§ **WORK TASK**
Only the lines below starting at the one that contains "This screenshot has width=2259, height=1113." and ending at the one that contains "Select page 1" are to be reproduced, exactly and with both ends kept.

§ **GIVEN RECORDS**

*** Begin section ***

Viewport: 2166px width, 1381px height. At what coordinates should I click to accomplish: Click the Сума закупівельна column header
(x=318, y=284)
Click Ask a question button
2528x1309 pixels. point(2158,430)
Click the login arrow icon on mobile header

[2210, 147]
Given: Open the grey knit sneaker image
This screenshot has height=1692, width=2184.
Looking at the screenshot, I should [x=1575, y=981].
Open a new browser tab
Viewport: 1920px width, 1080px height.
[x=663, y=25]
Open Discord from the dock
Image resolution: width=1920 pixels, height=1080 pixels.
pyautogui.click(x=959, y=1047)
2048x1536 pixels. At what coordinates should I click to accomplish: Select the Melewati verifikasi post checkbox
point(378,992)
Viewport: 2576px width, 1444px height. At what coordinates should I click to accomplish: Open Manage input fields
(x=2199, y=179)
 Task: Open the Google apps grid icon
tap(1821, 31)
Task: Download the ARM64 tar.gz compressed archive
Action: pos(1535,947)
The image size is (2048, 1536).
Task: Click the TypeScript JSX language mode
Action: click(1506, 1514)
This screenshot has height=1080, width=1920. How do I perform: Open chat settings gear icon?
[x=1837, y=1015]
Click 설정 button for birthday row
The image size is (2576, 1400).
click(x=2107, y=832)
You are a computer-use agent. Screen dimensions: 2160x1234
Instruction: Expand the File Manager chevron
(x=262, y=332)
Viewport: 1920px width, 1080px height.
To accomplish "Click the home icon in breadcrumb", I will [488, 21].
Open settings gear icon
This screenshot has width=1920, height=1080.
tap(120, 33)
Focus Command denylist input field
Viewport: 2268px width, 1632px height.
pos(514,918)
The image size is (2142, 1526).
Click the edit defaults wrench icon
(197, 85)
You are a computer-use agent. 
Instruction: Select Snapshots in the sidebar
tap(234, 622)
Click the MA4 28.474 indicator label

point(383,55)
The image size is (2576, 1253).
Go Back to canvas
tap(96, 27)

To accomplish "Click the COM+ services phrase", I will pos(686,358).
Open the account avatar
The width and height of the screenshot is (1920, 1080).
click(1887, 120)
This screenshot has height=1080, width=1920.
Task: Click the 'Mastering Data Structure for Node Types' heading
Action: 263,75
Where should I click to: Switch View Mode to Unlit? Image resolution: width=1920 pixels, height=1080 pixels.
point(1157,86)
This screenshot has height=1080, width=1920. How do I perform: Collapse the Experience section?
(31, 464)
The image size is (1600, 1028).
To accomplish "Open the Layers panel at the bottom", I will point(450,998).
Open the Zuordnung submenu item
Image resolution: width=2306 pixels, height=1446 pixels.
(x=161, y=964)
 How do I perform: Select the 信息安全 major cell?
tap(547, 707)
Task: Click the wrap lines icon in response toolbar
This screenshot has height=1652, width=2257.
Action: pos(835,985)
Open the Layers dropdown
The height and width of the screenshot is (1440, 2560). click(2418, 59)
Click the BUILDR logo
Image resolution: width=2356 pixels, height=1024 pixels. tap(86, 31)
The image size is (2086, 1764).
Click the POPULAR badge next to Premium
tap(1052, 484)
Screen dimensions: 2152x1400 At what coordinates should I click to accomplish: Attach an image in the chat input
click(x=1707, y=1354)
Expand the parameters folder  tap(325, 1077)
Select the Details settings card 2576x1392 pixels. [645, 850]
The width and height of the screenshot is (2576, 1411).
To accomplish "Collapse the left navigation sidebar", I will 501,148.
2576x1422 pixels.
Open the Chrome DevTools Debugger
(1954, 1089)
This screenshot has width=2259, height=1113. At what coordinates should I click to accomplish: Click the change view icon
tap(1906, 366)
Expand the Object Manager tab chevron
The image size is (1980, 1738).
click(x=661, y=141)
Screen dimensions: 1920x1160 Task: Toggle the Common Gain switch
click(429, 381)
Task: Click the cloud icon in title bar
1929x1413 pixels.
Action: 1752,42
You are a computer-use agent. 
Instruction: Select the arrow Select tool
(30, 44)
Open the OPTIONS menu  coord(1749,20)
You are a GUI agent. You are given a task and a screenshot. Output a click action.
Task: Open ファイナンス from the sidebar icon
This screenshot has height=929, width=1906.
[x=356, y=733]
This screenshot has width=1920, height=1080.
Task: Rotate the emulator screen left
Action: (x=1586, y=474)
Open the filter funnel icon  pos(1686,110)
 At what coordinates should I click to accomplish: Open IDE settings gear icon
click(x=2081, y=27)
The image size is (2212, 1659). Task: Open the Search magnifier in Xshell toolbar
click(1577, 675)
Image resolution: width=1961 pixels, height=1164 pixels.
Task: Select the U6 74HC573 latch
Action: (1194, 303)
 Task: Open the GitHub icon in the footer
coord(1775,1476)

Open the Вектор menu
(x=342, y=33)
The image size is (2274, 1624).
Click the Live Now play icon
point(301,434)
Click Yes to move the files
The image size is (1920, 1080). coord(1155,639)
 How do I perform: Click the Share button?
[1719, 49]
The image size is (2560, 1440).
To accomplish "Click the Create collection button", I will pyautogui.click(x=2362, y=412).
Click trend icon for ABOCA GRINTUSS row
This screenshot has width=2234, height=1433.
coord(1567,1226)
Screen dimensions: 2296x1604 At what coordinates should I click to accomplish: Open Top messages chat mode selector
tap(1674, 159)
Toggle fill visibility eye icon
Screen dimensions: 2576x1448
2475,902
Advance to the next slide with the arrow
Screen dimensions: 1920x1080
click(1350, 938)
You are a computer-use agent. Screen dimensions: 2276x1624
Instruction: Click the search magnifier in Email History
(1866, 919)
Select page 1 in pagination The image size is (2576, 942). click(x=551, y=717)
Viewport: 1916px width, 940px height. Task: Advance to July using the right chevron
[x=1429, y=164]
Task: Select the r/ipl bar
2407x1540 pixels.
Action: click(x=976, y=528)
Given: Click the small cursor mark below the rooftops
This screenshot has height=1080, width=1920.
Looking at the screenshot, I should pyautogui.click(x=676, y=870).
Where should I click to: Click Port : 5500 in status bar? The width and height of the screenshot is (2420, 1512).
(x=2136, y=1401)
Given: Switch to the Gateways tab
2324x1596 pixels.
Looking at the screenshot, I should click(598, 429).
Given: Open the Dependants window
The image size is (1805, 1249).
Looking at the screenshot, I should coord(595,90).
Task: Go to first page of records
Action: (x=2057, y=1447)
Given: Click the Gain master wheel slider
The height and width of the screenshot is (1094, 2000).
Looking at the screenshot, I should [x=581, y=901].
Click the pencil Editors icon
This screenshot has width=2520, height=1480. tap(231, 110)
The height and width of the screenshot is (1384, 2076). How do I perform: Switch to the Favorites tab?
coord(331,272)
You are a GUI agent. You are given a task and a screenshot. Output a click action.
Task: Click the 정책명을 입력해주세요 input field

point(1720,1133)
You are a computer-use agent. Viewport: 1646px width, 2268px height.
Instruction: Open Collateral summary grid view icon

*** End section ***

§ **ANSWER TO THIS PROBLEM**
This screenshot has width=2259, height=1113. At what coordinates should I click to accomplish: Click the change view icon
tap(1906, 366)
Expand the Object Manager tab chevron
The image size is (1980, 1738).
click(x=661, y=141)
Screen dimensions: 1920x1160 Task: Toggle the Common Gain switch
click(429, 381)
Task: Click the cloud icon in title bar
1929x1413 pixels.
Action: 1752,42
You are a computer-use agent. 
Instruction: Select the arrow Select tool
(30, 44)
Open the OPTIONS menu  coord(1749,20)
You are a GUI agent. You are given a task and a screenshot. Output a click action.
Task: Open ファイナンス from the sidebar icon
This screenshot has height=929, width=1906.
[x=356, y=733]
This screenshot has width=1920, height=1080.
Task: Rotate the emulator screen left
Action: (x=1586, y=474)
Open the filter funnel icon  pos(1686,110)
 At what coordinates should I click to accomplish: Open IDE settings gear icon
click(x=2081, y=27)
The image size is (2212, 1659). Task: Open the Search magnifier in Xshell toolbar
click(1577, 675)
Image resolution: width=1961 pixels, height=1164 pixels.
Task: Select the U6 74HC573 latch
Action: (1194, 303)
 Task: Open the GitHub icon in the footer
coord(1775,1476)

Open the Вектор menu
(x=342, y=33)
The image size is (2274, 1624).
Click the Live Now play icon
point(301,434)
Click Yes to move the files
The image size is (1920, 1080). coord(1155,639)
 How do I perform: Click the Share button?
[1719, 49]
The image size is (2560, 1440).
To accomplish "Click the Create collection button", I will pyautogui.click(x=2362, y=412).
Click trend icon for ABOCA GRINTUSS row
This screenshot has width=2234, height=1433.
coord(1567,1226)
Screen dimensions: 2296x1604 At what coordinates should I click to accomplish: Open Top messages chat mode selector
tap(1674, 159)
Toggle fill visibility eye icon
Screen dimensions: 2576x1448
2475,902
Advance to the next slide with the arrow
Screen dimensions: 1920x1080
click(1350, 938)
You are a computer-use agent. Screen dimensions: 2276x1624
Instruction: Click the search magnifier in Email History
(1866, 919)
Select page 1 in pagination The image size is (2576, 942). click(x=551, y=717)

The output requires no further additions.